Task instructions -> The line containing "865x865 pixels." marks the start. Restate it and every following line through the end of the records exactly, and nothing else, leaving out the pictures.

= = = = = = =

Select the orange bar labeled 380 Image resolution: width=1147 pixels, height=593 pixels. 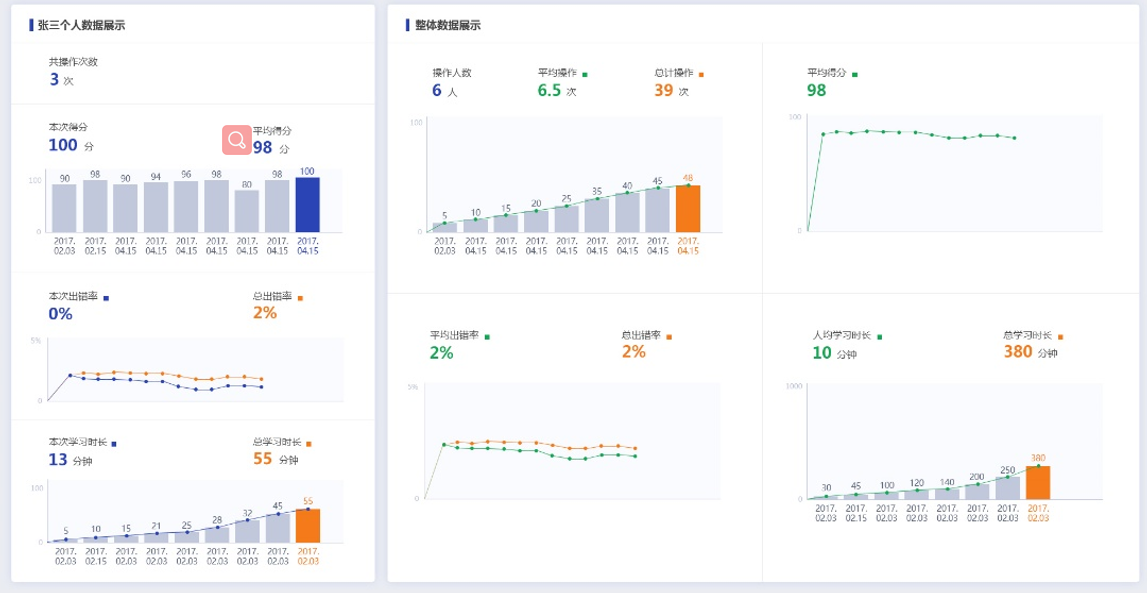click(x=1038, y=482)
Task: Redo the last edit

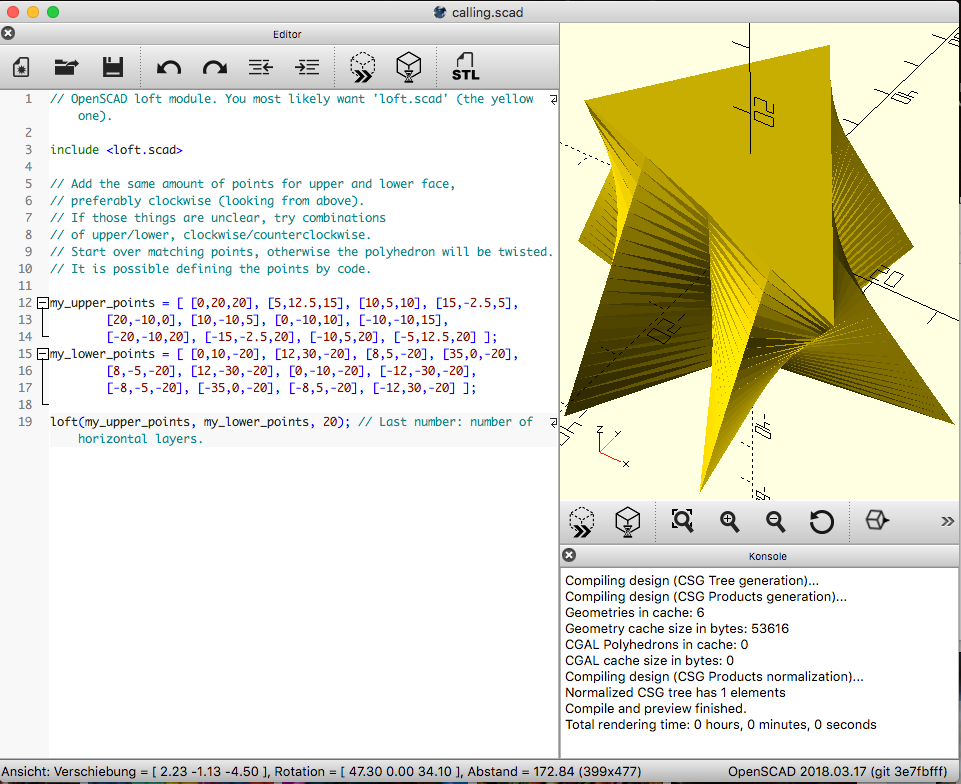Action: point(215,67)
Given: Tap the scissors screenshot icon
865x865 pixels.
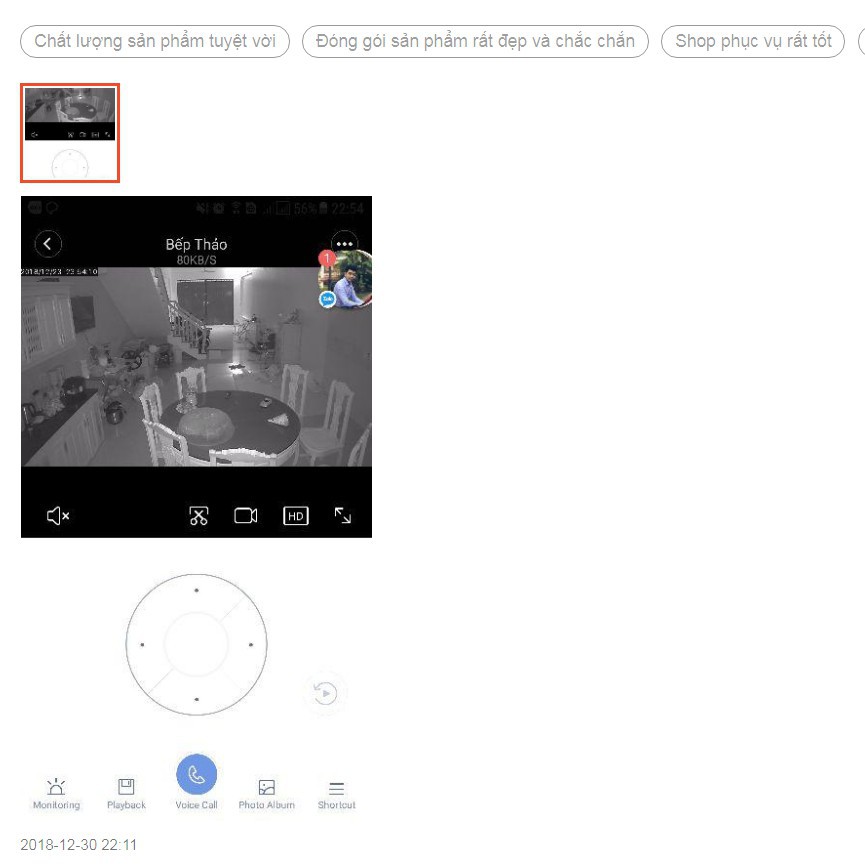Looking at the screenshot, I should tap(199, 516).
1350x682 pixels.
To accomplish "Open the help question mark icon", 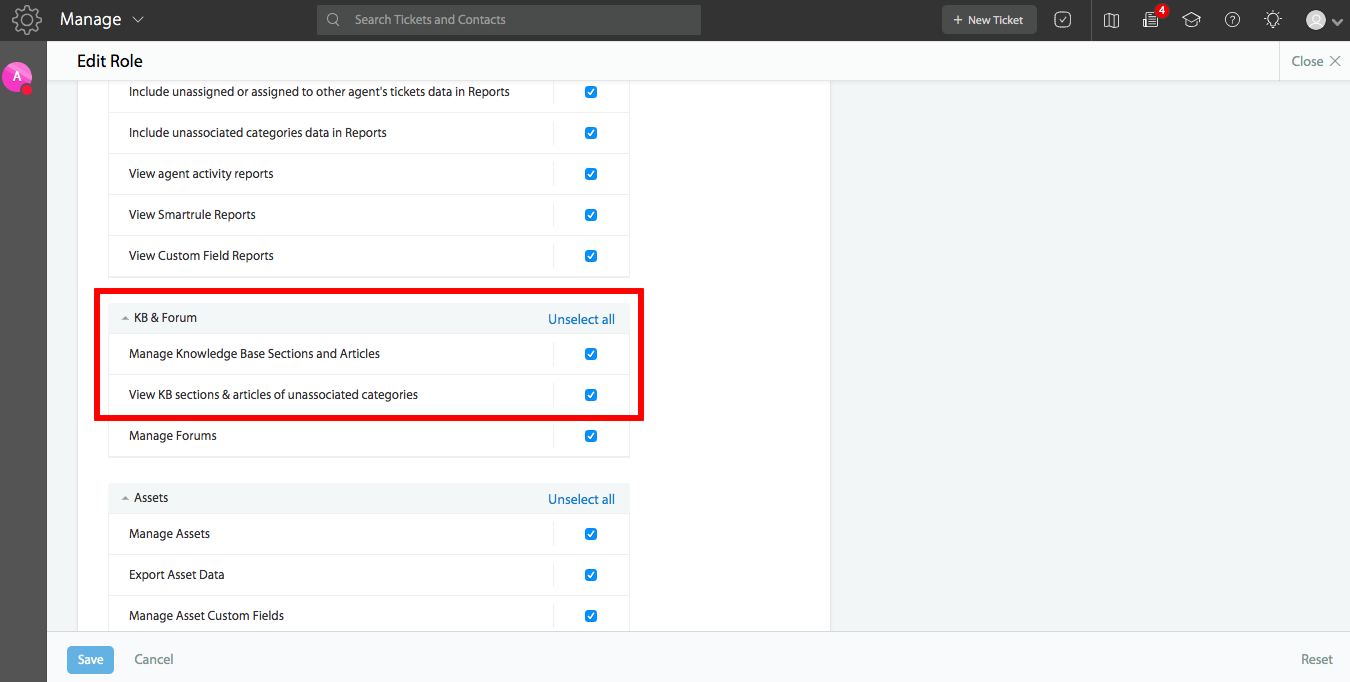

= = = = = = =

The answer ->
865x865 pixels.
Looking at the screenshot, I should tap(199, 516).
1350x682 pixels.
To accomplish "Open the help question mark icon", 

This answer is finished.